WHAT IS REQUIRED -
Reproduce the opening lines of the records exactly, please, stopping after the line that contains "Task: Click the red test results delay notice".

INFORMATION -
★ ★ ★ ★
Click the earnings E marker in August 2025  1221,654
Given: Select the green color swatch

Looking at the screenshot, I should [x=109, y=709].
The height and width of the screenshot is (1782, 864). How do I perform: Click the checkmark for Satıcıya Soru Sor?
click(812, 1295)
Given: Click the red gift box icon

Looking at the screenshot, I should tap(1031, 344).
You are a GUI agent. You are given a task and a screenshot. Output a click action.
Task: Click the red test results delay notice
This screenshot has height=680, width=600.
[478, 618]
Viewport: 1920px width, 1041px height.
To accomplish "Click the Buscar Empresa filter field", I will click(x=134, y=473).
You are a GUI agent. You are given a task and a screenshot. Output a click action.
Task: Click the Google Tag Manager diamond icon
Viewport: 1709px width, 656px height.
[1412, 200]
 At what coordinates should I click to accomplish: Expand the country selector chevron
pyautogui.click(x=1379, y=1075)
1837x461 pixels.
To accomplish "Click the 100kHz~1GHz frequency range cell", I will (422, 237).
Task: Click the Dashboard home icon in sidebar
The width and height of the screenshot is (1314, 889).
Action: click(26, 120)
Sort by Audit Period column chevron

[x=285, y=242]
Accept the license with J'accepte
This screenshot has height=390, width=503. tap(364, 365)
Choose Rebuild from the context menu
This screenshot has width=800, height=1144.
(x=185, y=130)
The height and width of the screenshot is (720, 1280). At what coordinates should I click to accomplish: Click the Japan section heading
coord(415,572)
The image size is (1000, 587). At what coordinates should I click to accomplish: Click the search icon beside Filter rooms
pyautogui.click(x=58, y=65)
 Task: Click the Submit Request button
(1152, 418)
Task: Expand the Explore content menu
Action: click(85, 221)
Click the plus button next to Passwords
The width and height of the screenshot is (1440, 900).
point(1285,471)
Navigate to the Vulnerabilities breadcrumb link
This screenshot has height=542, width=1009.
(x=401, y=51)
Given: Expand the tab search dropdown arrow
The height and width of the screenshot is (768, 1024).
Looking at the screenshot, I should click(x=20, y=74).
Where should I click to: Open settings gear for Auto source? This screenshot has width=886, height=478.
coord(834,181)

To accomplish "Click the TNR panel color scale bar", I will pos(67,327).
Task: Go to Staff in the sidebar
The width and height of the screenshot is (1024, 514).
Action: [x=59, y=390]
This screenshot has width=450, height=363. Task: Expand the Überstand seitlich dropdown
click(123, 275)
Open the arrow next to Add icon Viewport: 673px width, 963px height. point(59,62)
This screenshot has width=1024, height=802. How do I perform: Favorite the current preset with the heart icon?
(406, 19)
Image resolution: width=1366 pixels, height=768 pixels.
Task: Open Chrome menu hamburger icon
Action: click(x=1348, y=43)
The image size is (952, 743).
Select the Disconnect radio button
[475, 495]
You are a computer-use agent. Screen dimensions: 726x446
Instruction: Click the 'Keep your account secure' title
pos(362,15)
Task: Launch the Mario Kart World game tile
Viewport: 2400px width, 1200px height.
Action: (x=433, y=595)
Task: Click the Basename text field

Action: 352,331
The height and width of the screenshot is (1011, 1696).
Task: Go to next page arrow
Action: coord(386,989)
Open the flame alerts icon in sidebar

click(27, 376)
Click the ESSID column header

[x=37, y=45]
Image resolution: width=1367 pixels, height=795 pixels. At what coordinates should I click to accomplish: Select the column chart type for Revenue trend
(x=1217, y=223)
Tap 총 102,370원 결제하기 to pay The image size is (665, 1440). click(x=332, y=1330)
★ ★ ★ ★
RESULT OF THE TASK -
Click the earnings E marker in August 2025  1221,654
Given: Select the green color swatch

Looking at the screenshot, I should [x=109, y=709].
The height and width of the screenshot is (1782, 864). How do I perform: Click the checkmark for Satıcıya Soru Sor?
click(812, 1295)
Given: Click the red gift box icon

Looking at the screenshot, I should tap(1031, 344).
You are a GUI agent. You are given a task and a screenshot. Output a click action.
Task: Click the red test results delay notice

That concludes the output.